Penny Smallacombe, the head of Screen Australia’s Indigenous department, which has overseen projects such as the ABC series Mystery Road and Total Control, told Guardian Australia that complaints from First Nations people working in the industry had risen significantly during her six-year tenure, as had complaints from other marginalised cultural groups.

Smallacombe, a Maramanindji woman from the Northern Territory, declined to comment specifically on the Indigenous actor Shareena Clanton’s allegations of racism and sexism on the Neighbours’ set or FremantleMedia’s handling of her complaints. Screen Australia does not fund the long-running series, which is now in its 35th year.

“I don’t have any intimate knowledge of what goes on there … but I think, generally speaking, I’m personally receiving more calls where there has been issues on set or in writers’ rooms or generally across the screen industry, and they’re mostly coming from First Nations people or people from other under-represented groups,” she said.

Related: Neighbours actor allegedly removed from set after complaints of racism by Indigenous actor Shareena Clanton

Clanton was the target of further racial slurs on social media on Wednesday after her Instagram post alleging, among other things, that a Neighbours actor used the n-word on more than one occasion, and that an actor of colour had been described as a “lil’ monkey”.

The television series’ production house, FremantleMedia, has not responded to Guardian Australia’s request for comment to date but in a statement released late on Tuesday acknowledged that there had been “significant and lengthy discussions” with Clanton in the past two months.

“We will continue to work with all cast and crew to ensure Neighbours continues to be a fully inclusive environment,” the statement said.

Smallacombe said she had reached out to Clanton on Tuesday “to see if she was OK”.

While the increased presence of First Nations people in the industry could account for some of this rise in the number of complaints, along with increased awareness amid the Black Lives Matter movement, it did not fully explain the trend, she said.

“The industry as a whole, understands the need for greater inclusion, diversity, equity on screen … and I think production companies are possibly rushing to diversify onscreen representation through the stories that they tell, and in doing so, aren’t thinking about the foundations that they need to build in order to make it a culturally safe working environment,” she said.

“I think certainly that there is a lot of work to be done in this area … we can’t just sit back and expect racism to just disappear out of the industry.
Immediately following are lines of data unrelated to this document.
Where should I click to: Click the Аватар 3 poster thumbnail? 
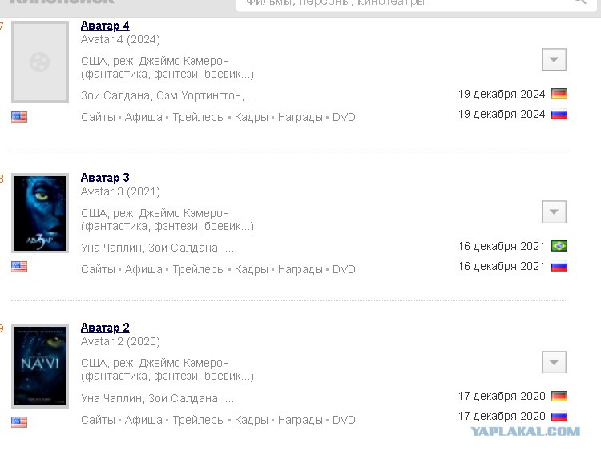pos(40,213)

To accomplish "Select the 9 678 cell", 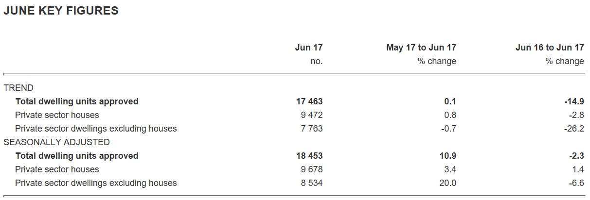I will [312, 169].
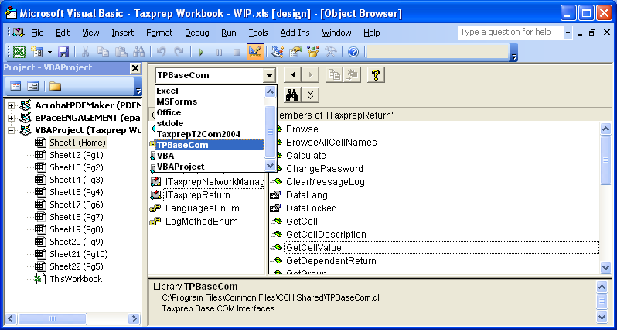Image resolution: width=617 pixels, height=330 pixels.
Task: Open the Add-Ins menu
Action: (295, 33)

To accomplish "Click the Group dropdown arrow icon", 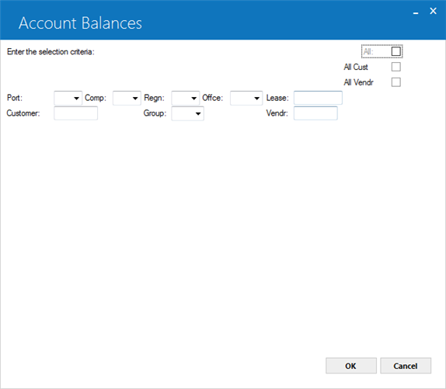I will click(198, 113).
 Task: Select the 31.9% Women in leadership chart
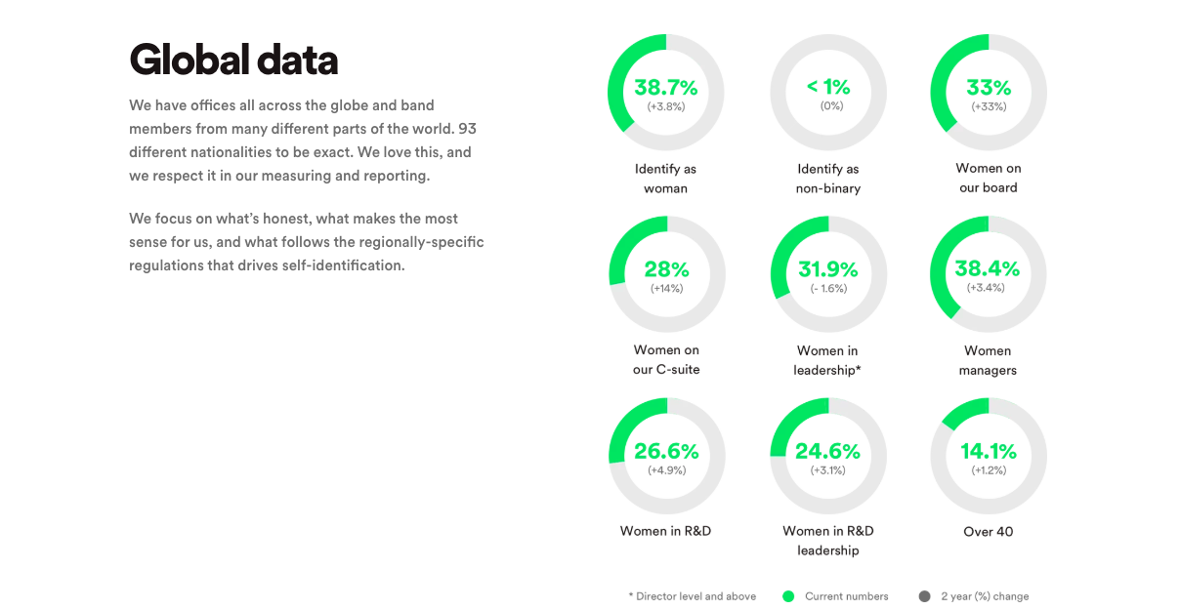point(828,274)
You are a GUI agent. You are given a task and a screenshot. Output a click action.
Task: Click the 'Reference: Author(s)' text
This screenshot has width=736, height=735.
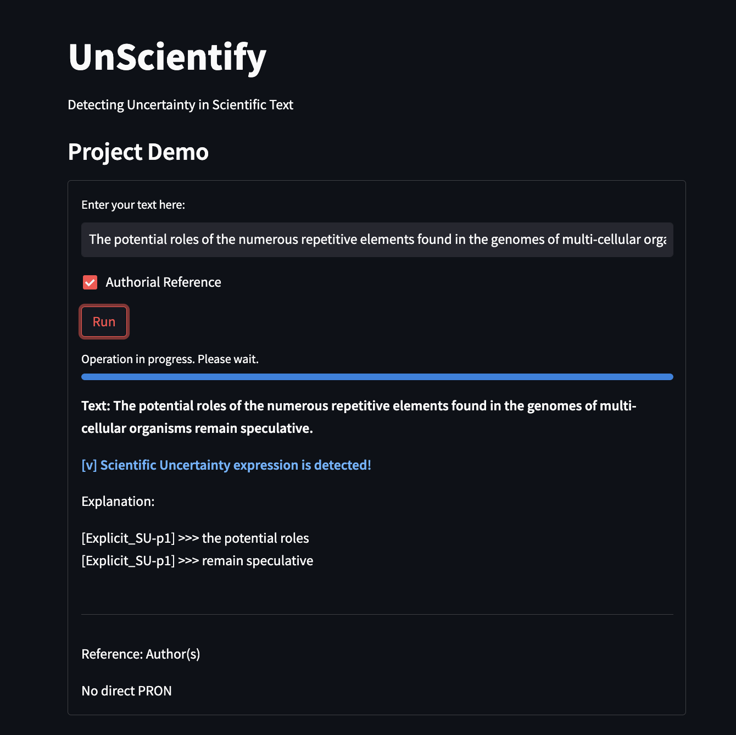[141, 654]
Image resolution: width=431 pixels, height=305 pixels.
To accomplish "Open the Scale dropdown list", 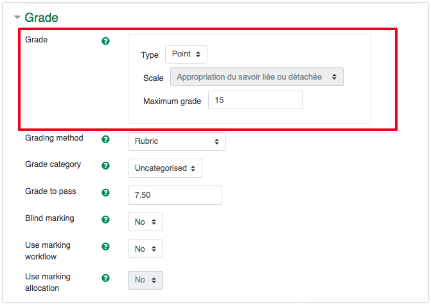I will (x=257, y=77).
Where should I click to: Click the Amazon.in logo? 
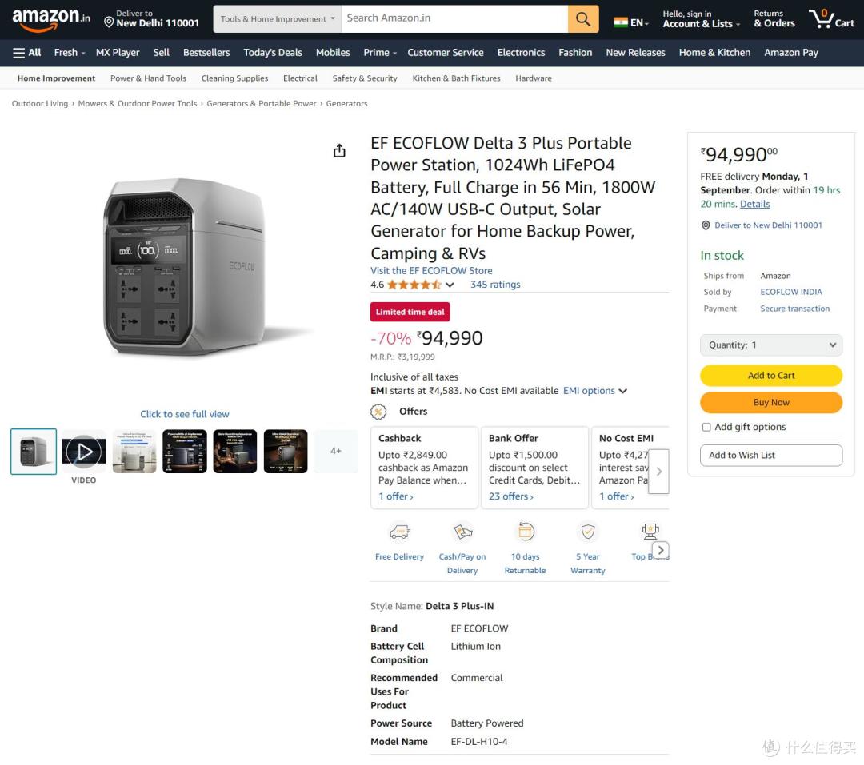click(x=50, y=18)
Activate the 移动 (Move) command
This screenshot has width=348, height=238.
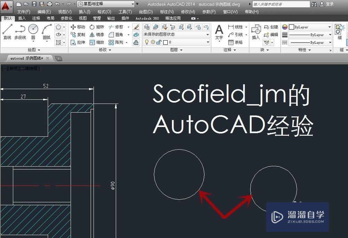[x=79, y=27]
We need drivers across the board to make sure that these kinds of behaviours aren’t acceptable ways of working.”

Smallacombe said Screen Australia was working on a new equity and anti-racism strategy, and was about to announce the appointment of an inclusion manager to implement the strategy.
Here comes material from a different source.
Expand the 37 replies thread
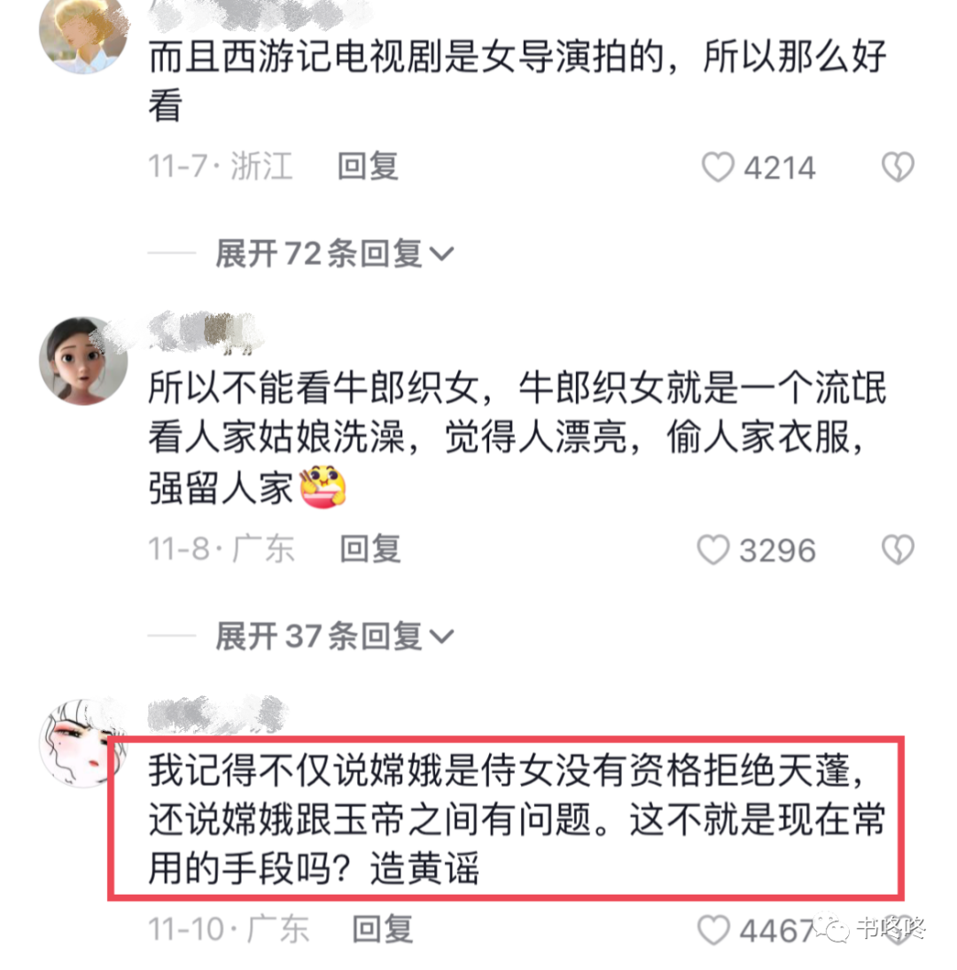This screenshot has height=970, width=957. (335, 636)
The peak film funding body was also considering commissioning a second Seeing Ourselves report, she said, which would expand on an earlier report to include analyses of cultural diversity among all people operating in the film and television industry, not just hose working front of camera.

The 2016 report analysed 1,961 main characters from 199 Australian TV dramas broadcast on public, commercial free-to-air and subscription television between 2011 and 2015, and the cultural backgrounds of the 988 actors who portrayed the characters on screen.

The study found that while Indigenous Australians were well represented onscreen compared with their proportion of the population, people from non-European backgrounds such as Asian, African or Middle Eastern, and people with disabilities, were significantly under-represented.

More than a third of the programs analysed had main casts consisting entirely of characters from Anglo-Celtic backgrounds.